Dataset records:
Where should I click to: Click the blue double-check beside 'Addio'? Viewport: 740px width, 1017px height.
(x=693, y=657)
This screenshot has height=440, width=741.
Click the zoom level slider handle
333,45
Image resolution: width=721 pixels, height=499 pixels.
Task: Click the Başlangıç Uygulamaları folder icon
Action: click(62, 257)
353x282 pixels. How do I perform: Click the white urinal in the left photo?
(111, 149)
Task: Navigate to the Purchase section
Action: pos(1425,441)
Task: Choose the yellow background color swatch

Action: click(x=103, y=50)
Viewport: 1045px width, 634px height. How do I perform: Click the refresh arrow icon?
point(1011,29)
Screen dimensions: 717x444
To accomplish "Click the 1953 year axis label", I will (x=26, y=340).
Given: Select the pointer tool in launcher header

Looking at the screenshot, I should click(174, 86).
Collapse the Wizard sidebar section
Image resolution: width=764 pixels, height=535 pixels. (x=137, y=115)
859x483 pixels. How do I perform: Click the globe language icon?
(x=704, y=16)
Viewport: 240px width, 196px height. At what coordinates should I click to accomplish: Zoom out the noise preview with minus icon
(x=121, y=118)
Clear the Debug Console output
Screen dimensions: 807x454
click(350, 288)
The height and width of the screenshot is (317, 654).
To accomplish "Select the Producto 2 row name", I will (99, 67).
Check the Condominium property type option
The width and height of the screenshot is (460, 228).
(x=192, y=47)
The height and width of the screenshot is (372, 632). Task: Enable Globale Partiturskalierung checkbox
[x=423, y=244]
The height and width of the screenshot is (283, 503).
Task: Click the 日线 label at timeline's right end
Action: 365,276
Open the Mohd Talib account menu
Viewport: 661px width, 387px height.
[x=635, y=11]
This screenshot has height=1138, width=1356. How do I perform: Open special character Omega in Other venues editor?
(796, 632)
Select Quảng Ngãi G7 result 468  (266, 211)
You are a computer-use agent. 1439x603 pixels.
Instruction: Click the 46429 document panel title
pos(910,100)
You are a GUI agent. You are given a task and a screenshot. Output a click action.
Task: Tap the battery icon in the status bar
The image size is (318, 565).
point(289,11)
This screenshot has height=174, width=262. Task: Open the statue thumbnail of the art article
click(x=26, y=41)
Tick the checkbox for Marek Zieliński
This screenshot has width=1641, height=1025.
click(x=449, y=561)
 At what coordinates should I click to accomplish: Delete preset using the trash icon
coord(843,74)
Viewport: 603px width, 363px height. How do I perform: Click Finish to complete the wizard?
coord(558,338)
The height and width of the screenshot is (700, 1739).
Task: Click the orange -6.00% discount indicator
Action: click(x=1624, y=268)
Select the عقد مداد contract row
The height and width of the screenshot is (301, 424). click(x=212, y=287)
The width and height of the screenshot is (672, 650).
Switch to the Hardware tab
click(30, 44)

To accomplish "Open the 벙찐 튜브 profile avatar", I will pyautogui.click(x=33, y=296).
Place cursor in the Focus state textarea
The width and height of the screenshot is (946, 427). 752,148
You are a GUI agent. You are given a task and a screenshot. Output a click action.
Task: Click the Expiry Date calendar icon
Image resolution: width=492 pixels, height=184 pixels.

Task brief:
Please transcribe the material from its first line through the line containing "(x=192, y=47)", including both of those lines.

Completed task:
Where should I click to: Click the blue double-check beside 'Addio'? Viewport: 740px width, 1017px height.
(x=693, y=657)
This screenshot has height=440, width=741.
Click the zoom level slider handle
333,45
Image resolution: width=721 pixels, height=499 pixels.
Task: Click the Başlangıç Uygulamaları folder icon
Action: click(62, 257)
353x282 pixels. How do I perform: Click the white urinal in the left photo?
(111, 149)
Task: Navigate to the Purchase section
Action: pos(1425,441)
Task: Choose the yellow background color swatch

Action: click(x=103, y=50)
Viewport: 1045px width, 634px height. How do I perform: Click the refresh arrow icon?
point(1011,29)
Screen dimensions: 717x444
To accomplish "Click the 1953 year axis label", I will (x=26, y=340).
Given: Select the pointer tool in launcher header

Looking at the screenshot, I should click(174, 86).
Collapse the Wizard sidebar section
Image resolution: width=764 pixels, height=535 pixels. (x=137, y=115)
859x483 pixels. How do I perform: Click the globe language icon?
(x=704, y=16)
Viewport: 240px width, 196px height. At what coordinates should I click to accomplish: Zoom out the noise preview with minus icon
(x=121, y=118)
Clear the Debug Console output
Screen dimensions: 807x454
click(350, 288)
The height and width of the screenshot is (317, 654).
To accomplish "Select the Producto 2 row name", I will (99, 67).
Check the Condominium property type option
The width and height of the screenshot is (460, 228).
(x=192, y=47)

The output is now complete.